LOFAR was conceived as an innovative effort to force a breakthrough in sensitivity for astronomical observations at radio-frequencies below 250 MHz. Astronomical radio interferometers usually consist either of arrays of parabolic dishes (e.g. the One-Mile Telescope or the Very Large Array), arrays of one-dimensional antennas (e.g. the Molonglo Observatory Synthesis Telescope) or two-dimensional arrays of omnidirectional antennas (e.g. Antony Hewish's Interplanetary Scintillation Array).

LOFAR combines aspects of many of these earlier telescopes; in particular, it uses omnidirectional dipole antennas as elements of a phased array at individual stations, and combines those phased arrays using the aperture synthesis technique developed in the 1950s. Like the earlier Cambridge Low Frequency Synthesis Telescope (CLFST) low-frequency radio telescope, the design of LOFAR has concentrated on the use of large numbers of relatively cheap antennas without any moving parts, concentrated in stations, with the mapping performed using aperture synthesis software. The direction of observation ("beam") of the stations is chosen electronically by phase delays between the antennas. LOFAR can observe in several directions simultaneously, as long as the aggregated data rate remains under its cap. This in principle allows a multi-user operation.

## Extracted records
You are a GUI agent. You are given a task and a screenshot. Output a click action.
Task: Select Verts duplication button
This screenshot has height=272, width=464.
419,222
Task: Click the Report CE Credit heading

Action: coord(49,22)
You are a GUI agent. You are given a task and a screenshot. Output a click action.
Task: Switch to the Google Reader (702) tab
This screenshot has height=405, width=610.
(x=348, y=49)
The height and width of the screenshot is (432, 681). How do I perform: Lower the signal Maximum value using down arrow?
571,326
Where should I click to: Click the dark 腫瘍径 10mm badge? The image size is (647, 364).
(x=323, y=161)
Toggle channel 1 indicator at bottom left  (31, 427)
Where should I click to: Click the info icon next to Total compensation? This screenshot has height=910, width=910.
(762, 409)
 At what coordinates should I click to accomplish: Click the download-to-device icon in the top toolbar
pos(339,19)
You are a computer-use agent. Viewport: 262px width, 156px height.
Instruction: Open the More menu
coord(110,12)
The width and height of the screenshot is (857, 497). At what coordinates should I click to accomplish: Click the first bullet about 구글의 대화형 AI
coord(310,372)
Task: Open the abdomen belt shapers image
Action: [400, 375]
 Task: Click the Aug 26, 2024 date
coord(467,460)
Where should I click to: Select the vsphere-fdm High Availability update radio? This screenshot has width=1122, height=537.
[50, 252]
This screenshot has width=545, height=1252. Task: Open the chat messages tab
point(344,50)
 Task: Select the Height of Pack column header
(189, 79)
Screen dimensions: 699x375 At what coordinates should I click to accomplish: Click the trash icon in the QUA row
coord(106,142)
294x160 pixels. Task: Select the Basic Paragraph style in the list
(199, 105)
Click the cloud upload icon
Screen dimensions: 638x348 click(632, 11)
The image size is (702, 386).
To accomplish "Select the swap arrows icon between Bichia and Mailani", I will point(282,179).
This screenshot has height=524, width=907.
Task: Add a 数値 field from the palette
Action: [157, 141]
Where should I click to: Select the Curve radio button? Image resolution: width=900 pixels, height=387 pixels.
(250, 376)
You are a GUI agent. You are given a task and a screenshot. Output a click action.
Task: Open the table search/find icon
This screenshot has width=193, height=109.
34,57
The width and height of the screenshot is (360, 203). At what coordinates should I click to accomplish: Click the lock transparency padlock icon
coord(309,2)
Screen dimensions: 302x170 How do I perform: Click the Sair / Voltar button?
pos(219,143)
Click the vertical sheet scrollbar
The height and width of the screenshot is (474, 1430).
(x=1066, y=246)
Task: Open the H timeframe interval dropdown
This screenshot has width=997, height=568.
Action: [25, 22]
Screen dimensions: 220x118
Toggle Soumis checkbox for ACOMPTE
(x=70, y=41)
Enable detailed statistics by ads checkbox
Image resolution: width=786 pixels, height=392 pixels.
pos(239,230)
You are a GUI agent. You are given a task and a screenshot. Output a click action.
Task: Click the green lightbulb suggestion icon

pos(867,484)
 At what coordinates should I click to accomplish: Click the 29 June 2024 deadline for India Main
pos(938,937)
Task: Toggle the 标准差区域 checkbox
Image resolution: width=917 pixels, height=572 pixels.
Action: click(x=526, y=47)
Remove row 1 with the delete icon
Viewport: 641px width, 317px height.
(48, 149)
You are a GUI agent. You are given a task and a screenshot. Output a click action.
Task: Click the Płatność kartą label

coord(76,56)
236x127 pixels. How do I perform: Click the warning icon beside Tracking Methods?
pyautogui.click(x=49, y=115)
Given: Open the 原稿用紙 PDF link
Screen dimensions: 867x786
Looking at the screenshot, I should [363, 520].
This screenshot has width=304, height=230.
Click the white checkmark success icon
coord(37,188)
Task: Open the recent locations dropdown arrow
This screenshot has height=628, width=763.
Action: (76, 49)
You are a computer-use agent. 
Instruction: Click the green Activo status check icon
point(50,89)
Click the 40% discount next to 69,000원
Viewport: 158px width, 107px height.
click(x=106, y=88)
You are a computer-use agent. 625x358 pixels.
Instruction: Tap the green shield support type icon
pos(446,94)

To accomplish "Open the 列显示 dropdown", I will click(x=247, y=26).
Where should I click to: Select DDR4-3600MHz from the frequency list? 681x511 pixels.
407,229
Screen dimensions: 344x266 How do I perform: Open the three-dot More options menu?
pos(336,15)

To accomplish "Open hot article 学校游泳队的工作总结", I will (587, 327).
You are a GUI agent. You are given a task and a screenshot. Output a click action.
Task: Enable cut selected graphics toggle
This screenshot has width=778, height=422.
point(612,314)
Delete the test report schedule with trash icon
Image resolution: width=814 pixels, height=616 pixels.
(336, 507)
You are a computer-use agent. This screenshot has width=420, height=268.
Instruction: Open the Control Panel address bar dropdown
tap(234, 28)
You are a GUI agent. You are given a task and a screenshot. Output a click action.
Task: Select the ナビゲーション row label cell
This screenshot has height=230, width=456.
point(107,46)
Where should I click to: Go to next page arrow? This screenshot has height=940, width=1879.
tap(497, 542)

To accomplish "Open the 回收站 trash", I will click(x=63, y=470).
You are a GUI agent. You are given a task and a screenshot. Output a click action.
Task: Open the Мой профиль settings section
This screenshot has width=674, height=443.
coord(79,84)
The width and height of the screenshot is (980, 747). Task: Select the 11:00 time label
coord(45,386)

## Task 1
In the text about LOFAR, how is the direction of observation of the stations chosen?
## Task 2
Continue the text about LOFAR from the point where it ends.
The records have no connection to the text about LOFAR.

## Response box 1
It is chosen electronically, by phase delays between the antennas.

## Response box 2
LOFAR makes observations in the 10 MHz to 240 MHz frequency range with two types of antennas: Low Band Antenna (LBA) and High Band Antenna (HBA), optimized for 10–80 MHz and 120–240 MHz respectively. The electric signals from the LOFAR stations are digitised, transported to a central digital processor, and combined in software in order to map the sky. Therefore, LOFAR is a "software telescope". The cost of such telescopes is dominated by the cost of electronics and will therefore mostly follow Moore's law, becoming cheaper with time and allowing increasingly large telescopes to be built. Each antenna is fairly simple- but there are about 20,000 of them in the LOFAR array.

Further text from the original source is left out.